= Written task =
Pull out the text from each of the rows below and reproduce its lines word for word. Omit the pictures from your answer.

**** Supplied records ****

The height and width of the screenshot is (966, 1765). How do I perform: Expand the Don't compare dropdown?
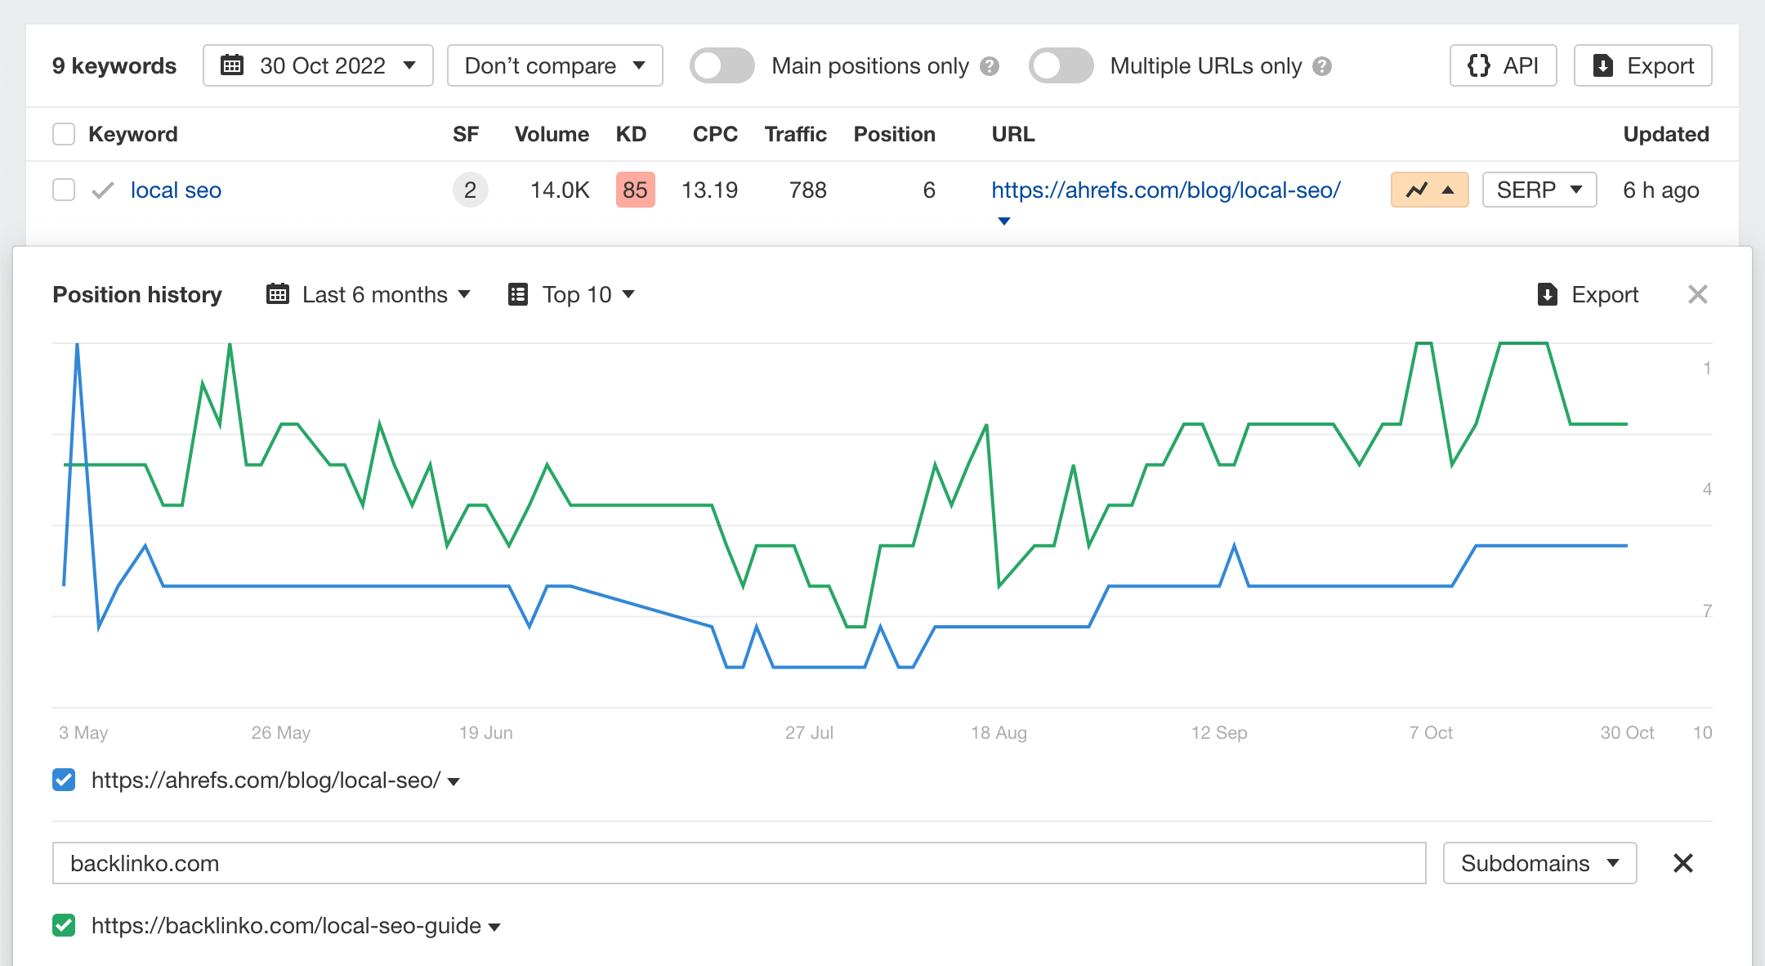[x=556, y=65]
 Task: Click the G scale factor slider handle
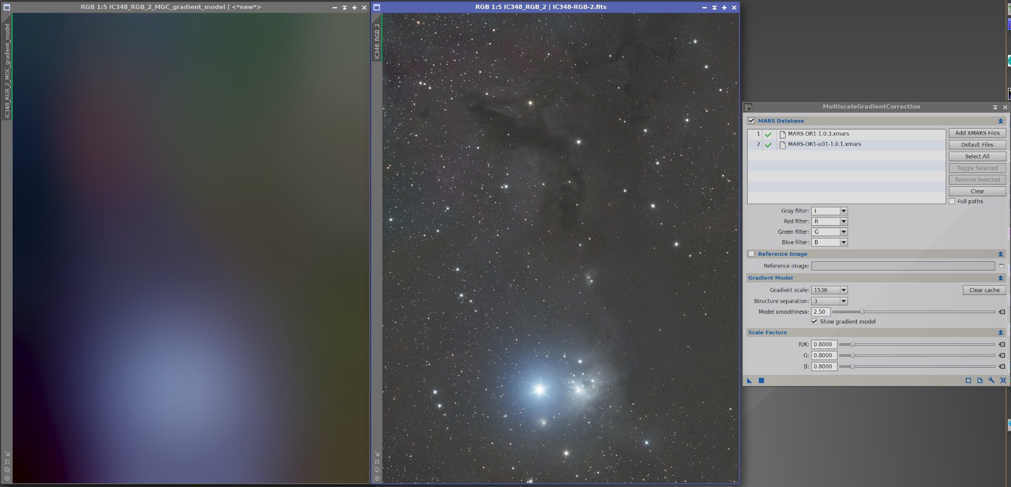point(853,355)
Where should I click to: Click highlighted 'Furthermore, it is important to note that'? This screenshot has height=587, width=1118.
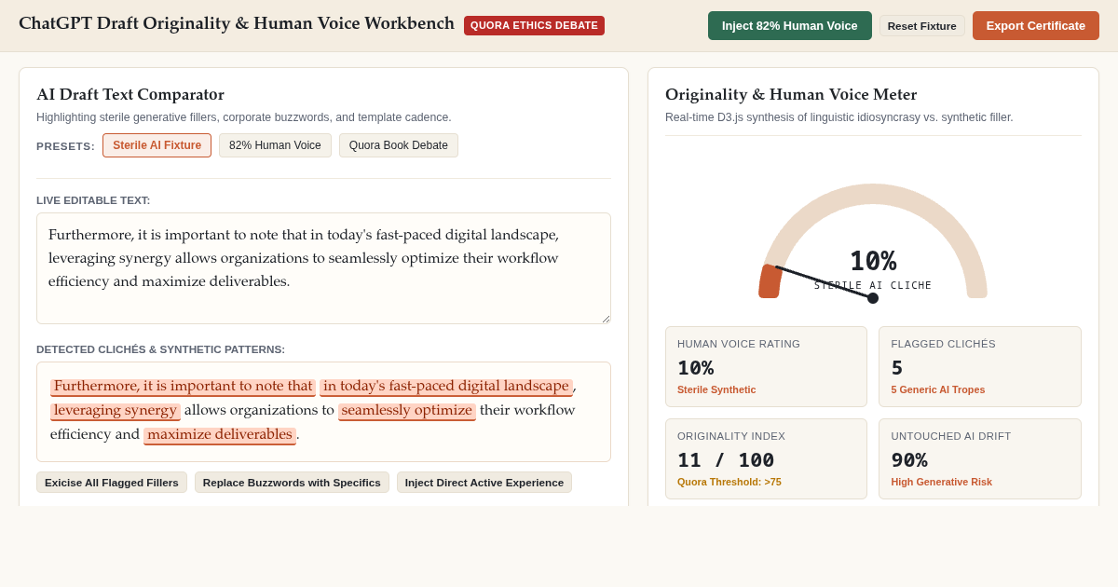(x=183, y=387)
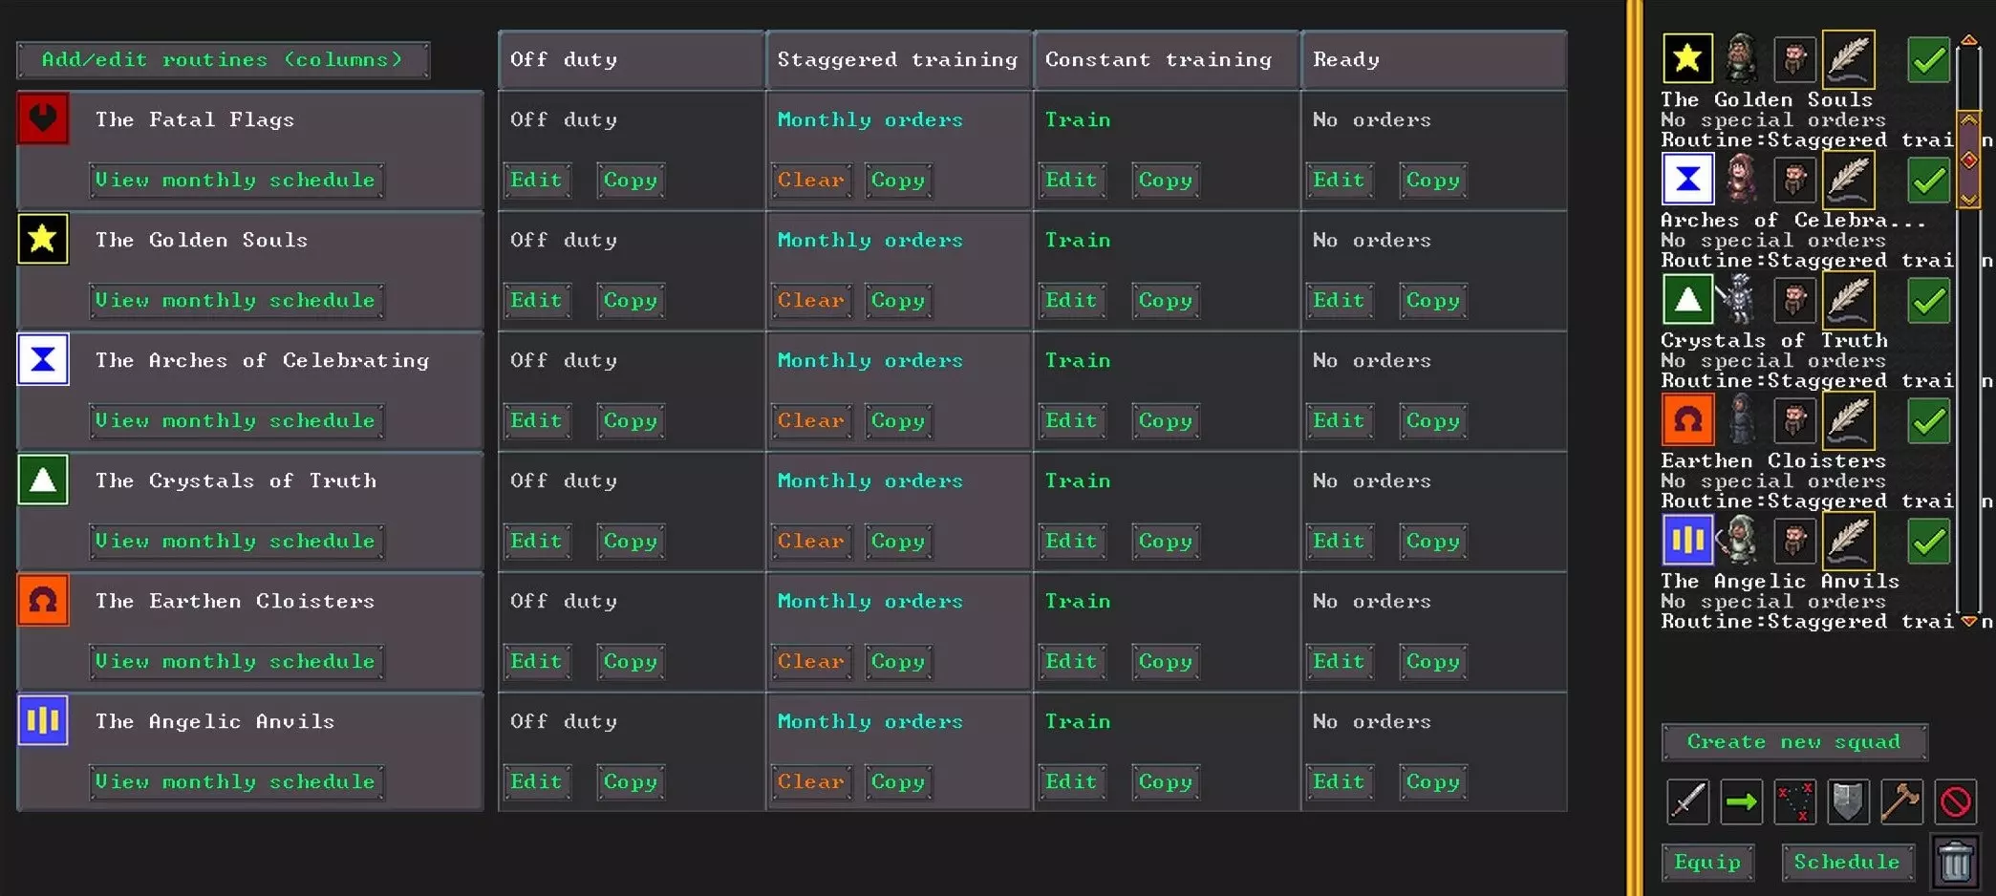Screen dimensions: 1996x896
Task: Toggle the green checkmark for The Angelic Anvils
Action: pyautogui.click(x=1928, y=541)
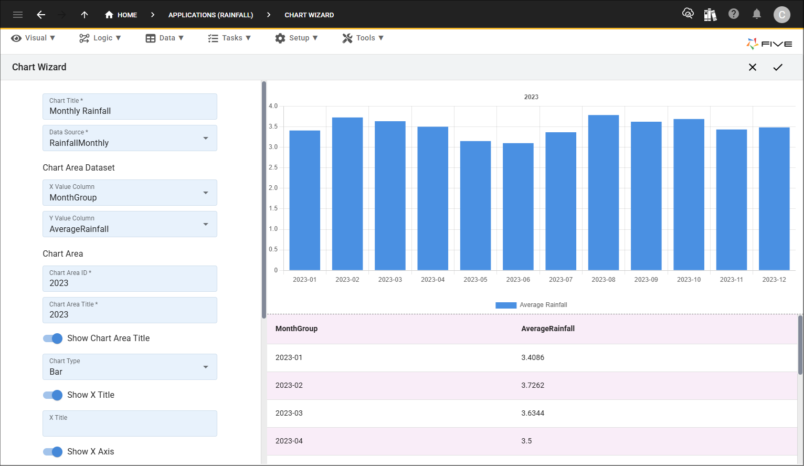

****

= Complete output =
The height and width of the screenshot is (966, 1765). How do I perform: Expand the Don't compare dropdown?
[x=556, y=65]
 Task: Click the G scale factor slider handle
point(853,355)
Where should I click to: Click highlighted 'Furthermore, it is important to note that'? This screenshot has height=587, width=1118.
(x=183, y=387)
Screen dimensions: 1996x896
Task: Toggle the green checkmark for The Angelic Anvils
Action: pyautogui.click(x=1928, y=541)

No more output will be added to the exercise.